Records from a collection:
· · · · · · ·

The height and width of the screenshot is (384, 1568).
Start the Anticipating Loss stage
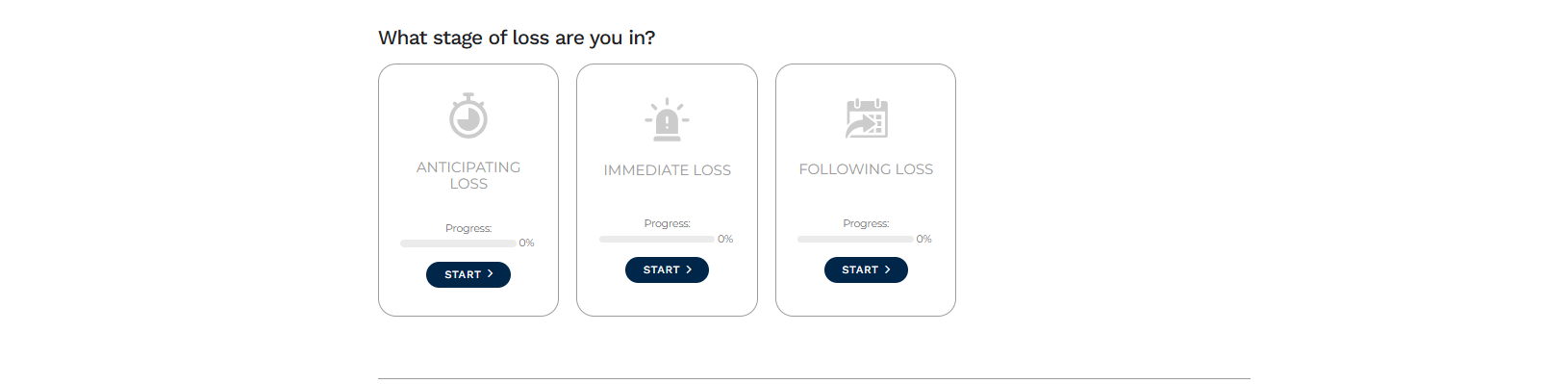[468, 274]
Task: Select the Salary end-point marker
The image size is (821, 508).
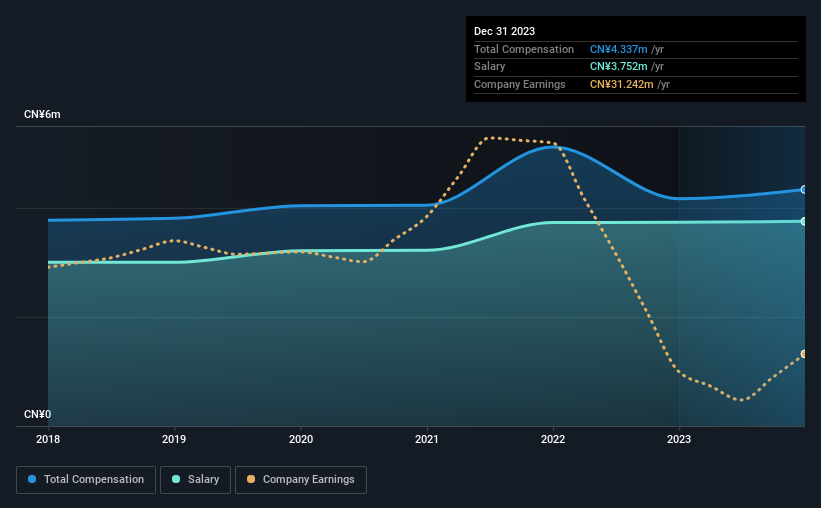Action: pos(804,222)
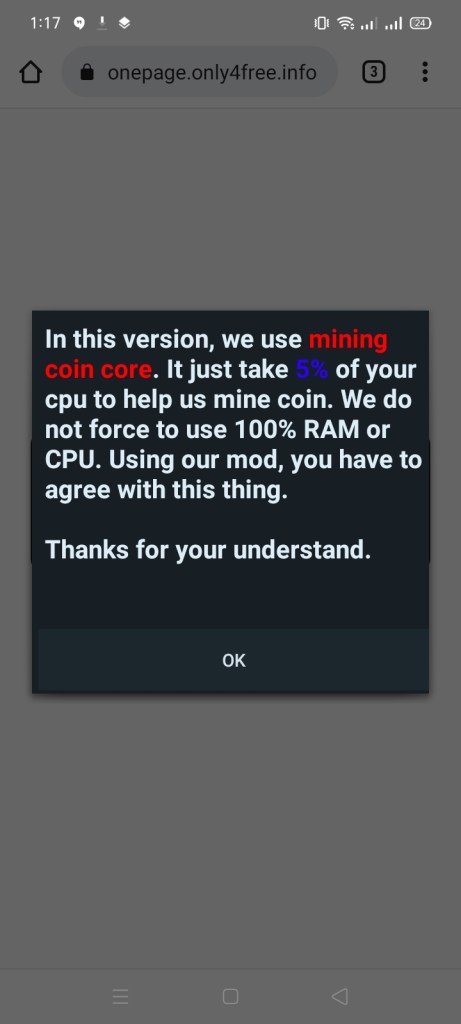Tap the blue "5%" highlighted text
461x1024 pixels.
(312, 370)
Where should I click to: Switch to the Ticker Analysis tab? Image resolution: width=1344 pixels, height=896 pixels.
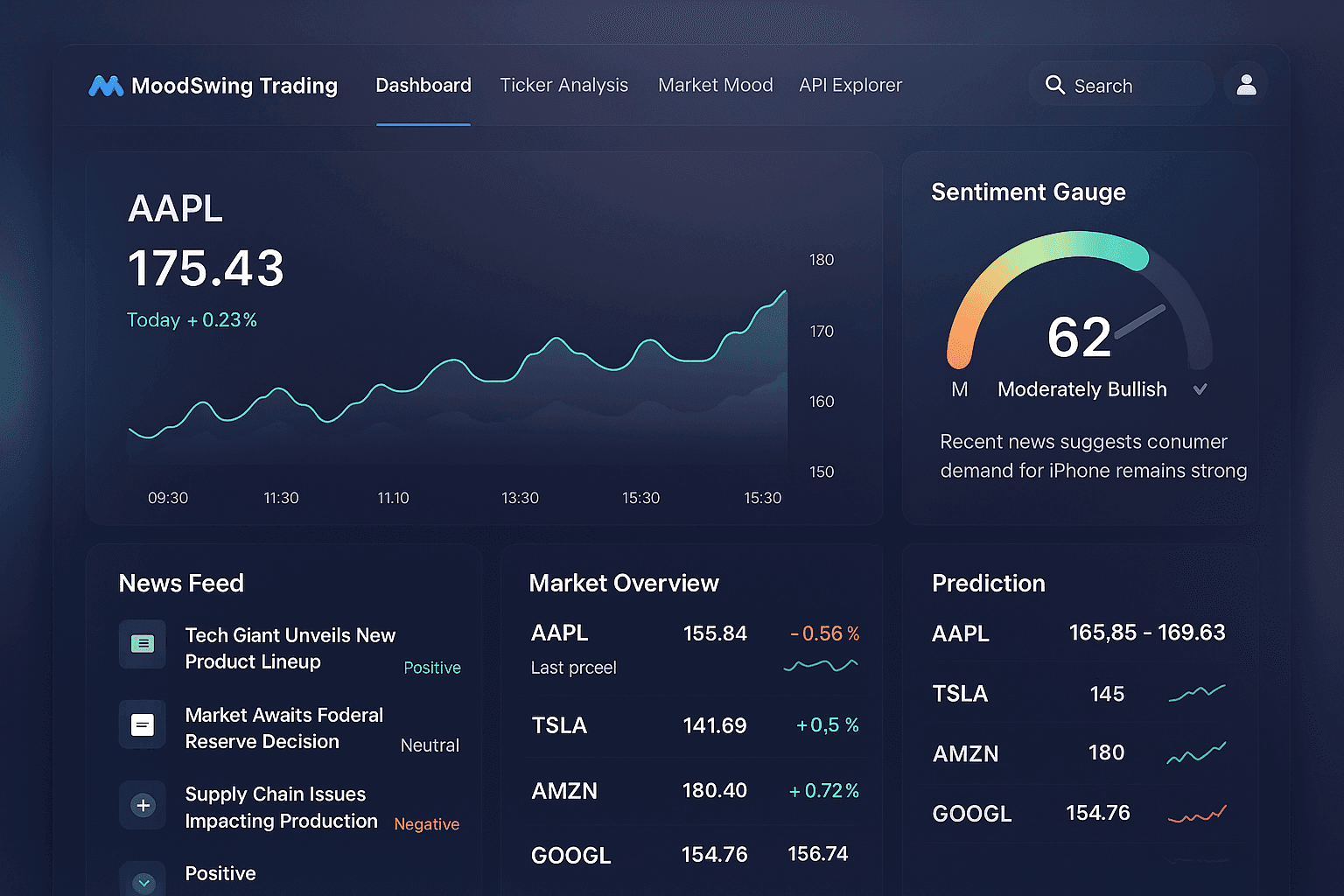(x=564, y=85)
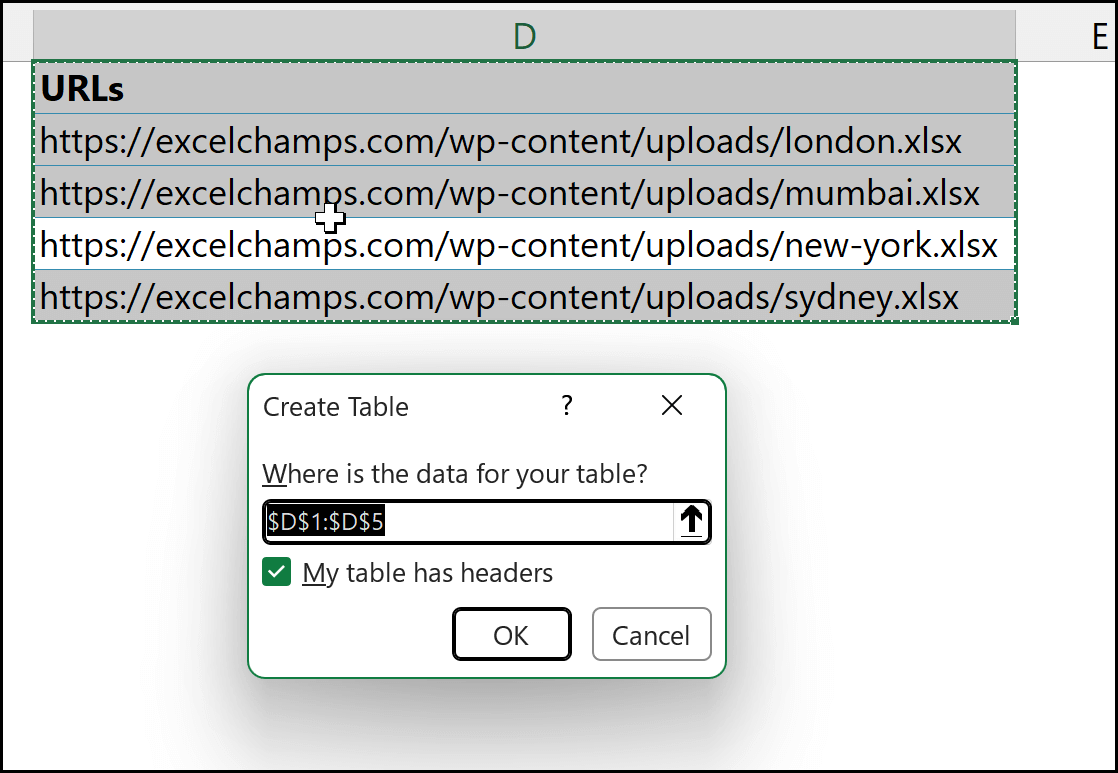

· · · · · · ·

**Task requirements:**
Copy the lines of the records, beginning where the line containing "Start the Anticipating Loss stage" appears and continuing through the final line, exactly and with no pictures.

**Task output:**
Start the Anticipating Loss stage
[468, 274]
Task: Select the Salary end-point marker
The image size is (821, 508).
Action: pos(804,222)
Tap the blue "5%" highlighted text
461x1024 pixels.
(312, 370)
Where should I click to: Switch to the Ticker Analysis tab? Image resolution: width=1344 pixels, height=896 pixels.
(x=564, y=85)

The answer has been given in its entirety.